I’m only about halfway through this latest novel by Jhumpa Lahiri now, but reading it stirs up so many memories I can’t help but write about it. Lahiri is one of the few writers now working for whose books I cannot wait for the paperback; I have to order them as soon as they come out. I relate to her writings in a deeper way than most people other than Bengali/Americans because I lived in East and West Bengal for so many years. I lived in Dhaka and Chittagong in Bangladesh, in Calcutta itself, and in Santiniketan, the village a few hours north of Calcutta by train where Rabindranath Tagore, the Bengali winner of the Nobel Prize for literature, established his ashram and university.
In Bangladesh, I studied Bengali language at Dhaka University. I never got proficient, but back then I could hold a decent conversation and read street signs and advertising slogans. Several years ago when I saw the film version of Lahiri’s first novel, “The Namesake”, I remembered enough of the language so I could anticipate what the subtitles would say, and read well enough so that I realized that the Bengali credits at the beginning were not really Bengali translations but just the phonetic equivalent of what was appearing in English on the screen.
In Santiniketan, what I remember best are the bicycle rides I would take through the countryside in the afternoon. It’s just a village, after all, and in no time I was on dirt roads surrounded by rice fields, huts, water buffalos, various rural people going about their business. I used to visit an isolated grove of trees in which was the ruins of a mansion. I would lay down the bicycle and walk through the undergrowth and get as close as I could to the crumbling walls, and I would wonder who lived there and what it must have been like when it was still inhabited.
In Calcutta, I was continually amazed by the amount of people everywhere. Throngs and throngs of people on the streets, in the shops, crammed into the electric trolleys until they hung out the doors twenty-strong, riding on the back bumpers and roofs of the buses. The streets were always packed with trucks, cars, taxis, buses, motor-rickshaws, cycle-rickshaws, hand-pulled rickshaws, ox carts, pedestrians, cows, chickens, and all sorts of other living creatures. One public park in the middle of the city was riddled with large tunnels through which multitudes of huge rats crawled, and people came to feed them and worship them.
But even back then, Bengal wasn’t just a novelty to me. It was clear in spite of all the dust, noise, and crowds that there was a rich culture behind it all, and that Bengalis were a justifiably proud people.
It was many years later when I first heard of Jhumpa Lahiri. I was living in Thessaloniki, Greece, at the time. To get my book fix I often visited an English-language library at Anatolia High School, which one of my sons used to attend. The librarians, in fact, called me their best customer, because I took out and read books so frequently. One day I was perusing the shelves and one of the librarians came up to me and offered me Jhumpa Lahiri’s first book, the Pulitzer Prize winning collection of short stories “Interpreter of Maladies”. “I thought you might like this,” she said. And she was right. It immediately skyrocketed up the charts to make a place on the list of my ten favorite fiction books of all time. The stories were so elegant, so poignant, that they left me breathless. They are all on the theme of Bengalis adjusting to American culture, or Bengalis who have integrated into American culture coming to grips with their Indian roots. Lahiri perfectly captures the human side of the alienation of being transplanted from one culture to another. I was stunned. It was one of those profound times when you discover an important new writer, a writer so significant as to be life-changing.

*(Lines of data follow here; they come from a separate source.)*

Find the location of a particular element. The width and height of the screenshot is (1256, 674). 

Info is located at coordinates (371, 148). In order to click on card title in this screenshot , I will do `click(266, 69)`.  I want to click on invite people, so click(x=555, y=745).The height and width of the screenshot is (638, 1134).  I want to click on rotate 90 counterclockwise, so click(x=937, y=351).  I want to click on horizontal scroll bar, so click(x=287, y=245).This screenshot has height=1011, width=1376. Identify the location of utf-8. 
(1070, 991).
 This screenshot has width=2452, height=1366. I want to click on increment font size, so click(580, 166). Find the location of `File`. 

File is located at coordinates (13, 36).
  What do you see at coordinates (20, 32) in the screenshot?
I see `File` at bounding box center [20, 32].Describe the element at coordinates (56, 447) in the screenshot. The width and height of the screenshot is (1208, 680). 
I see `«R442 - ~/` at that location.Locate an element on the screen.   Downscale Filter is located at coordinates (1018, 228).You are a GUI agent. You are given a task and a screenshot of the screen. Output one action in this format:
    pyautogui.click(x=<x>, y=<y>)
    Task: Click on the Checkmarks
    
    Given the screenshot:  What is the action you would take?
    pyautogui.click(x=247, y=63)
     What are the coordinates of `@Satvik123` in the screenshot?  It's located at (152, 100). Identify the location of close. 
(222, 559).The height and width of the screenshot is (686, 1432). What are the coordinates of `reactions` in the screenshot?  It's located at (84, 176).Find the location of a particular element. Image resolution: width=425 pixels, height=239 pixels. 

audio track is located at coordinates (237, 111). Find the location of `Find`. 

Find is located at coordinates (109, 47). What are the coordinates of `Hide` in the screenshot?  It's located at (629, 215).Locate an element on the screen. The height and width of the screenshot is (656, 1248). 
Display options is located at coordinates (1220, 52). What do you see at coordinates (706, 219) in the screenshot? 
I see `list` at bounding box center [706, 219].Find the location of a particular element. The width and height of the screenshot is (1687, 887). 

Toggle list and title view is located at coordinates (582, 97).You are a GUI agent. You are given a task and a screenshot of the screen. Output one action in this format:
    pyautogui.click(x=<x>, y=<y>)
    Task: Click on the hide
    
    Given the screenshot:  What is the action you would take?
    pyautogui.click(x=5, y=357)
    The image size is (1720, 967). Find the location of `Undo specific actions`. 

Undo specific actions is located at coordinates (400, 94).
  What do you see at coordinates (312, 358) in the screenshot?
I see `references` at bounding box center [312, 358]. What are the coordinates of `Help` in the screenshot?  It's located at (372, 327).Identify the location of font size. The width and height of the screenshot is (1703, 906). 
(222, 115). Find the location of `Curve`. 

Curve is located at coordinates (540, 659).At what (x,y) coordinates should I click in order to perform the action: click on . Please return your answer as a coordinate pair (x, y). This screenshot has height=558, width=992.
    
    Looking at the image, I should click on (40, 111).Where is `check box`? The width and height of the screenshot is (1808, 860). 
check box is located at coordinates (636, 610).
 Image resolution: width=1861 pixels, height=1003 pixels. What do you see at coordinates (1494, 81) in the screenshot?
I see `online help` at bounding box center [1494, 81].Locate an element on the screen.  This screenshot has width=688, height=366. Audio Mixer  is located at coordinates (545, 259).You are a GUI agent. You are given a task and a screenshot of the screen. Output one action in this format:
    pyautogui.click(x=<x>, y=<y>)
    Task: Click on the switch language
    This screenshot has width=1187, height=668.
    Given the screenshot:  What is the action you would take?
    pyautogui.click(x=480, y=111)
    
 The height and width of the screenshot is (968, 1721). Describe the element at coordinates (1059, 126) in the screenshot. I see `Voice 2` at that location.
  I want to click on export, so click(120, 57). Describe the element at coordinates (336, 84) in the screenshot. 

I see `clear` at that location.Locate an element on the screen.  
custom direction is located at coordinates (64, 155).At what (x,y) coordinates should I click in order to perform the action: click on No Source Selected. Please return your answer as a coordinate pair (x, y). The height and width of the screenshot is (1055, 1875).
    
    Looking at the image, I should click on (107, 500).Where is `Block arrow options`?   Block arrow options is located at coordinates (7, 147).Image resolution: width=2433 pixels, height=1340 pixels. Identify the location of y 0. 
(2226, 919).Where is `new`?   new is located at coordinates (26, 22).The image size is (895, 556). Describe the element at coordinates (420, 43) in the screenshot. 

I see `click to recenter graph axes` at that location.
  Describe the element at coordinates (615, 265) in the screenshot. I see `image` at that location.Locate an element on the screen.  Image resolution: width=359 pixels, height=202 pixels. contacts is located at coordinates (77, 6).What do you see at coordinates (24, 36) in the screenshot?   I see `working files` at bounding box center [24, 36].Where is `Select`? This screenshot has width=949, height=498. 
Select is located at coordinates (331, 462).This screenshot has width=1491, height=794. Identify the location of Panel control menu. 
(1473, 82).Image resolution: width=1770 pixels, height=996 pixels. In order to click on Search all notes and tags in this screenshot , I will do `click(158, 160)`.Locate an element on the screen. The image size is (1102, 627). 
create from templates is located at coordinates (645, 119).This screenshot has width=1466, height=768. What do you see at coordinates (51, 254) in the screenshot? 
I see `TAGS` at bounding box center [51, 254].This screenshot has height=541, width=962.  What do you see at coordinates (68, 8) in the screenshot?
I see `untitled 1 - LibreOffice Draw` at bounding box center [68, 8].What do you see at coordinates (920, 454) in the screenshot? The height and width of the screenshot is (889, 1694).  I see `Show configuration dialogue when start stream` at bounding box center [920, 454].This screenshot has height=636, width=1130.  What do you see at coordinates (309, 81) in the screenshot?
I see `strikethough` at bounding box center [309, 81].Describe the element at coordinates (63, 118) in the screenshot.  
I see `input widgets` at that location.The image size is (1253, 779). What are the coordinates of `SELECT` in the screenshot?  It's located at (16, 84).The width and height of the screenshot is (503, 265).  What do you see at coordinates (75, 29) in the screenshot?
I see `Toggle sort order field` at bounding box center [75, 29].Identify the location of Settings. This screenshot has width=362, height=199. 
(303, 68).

My next encounter with Lahiri’s work was when I was visiting one of my sons at Princeton University. We went to see the film version of her first novel, “The Namesake”. Again, a profound experience. Beautiful, touching. It’s the story of a Bengali couple who emigrate to the United States, and how the disparity of the two cultures affects them and their children. For me the film is near perfect. The Indian actor and actress who play the parents delivered Oscar-worthy performances. I have seen it over and over since then, and each time it is a deeply moving experience. I think the film even surpasses the book, as when I read the book I found it well-written but overlong in certain passages.
Then Jhumpa Lahiri’s second collection of stories, “Unaccustomed Earth”, came out. It is a beautifully-written group of stories, some of them interlinked. It made me consider whether Lahiri is one of those writers who shines brighter in shorter form, when she can more keenly focus her concentration. Still, it did not prevent me from ordering the novel “The Lowlands” the same day it became available.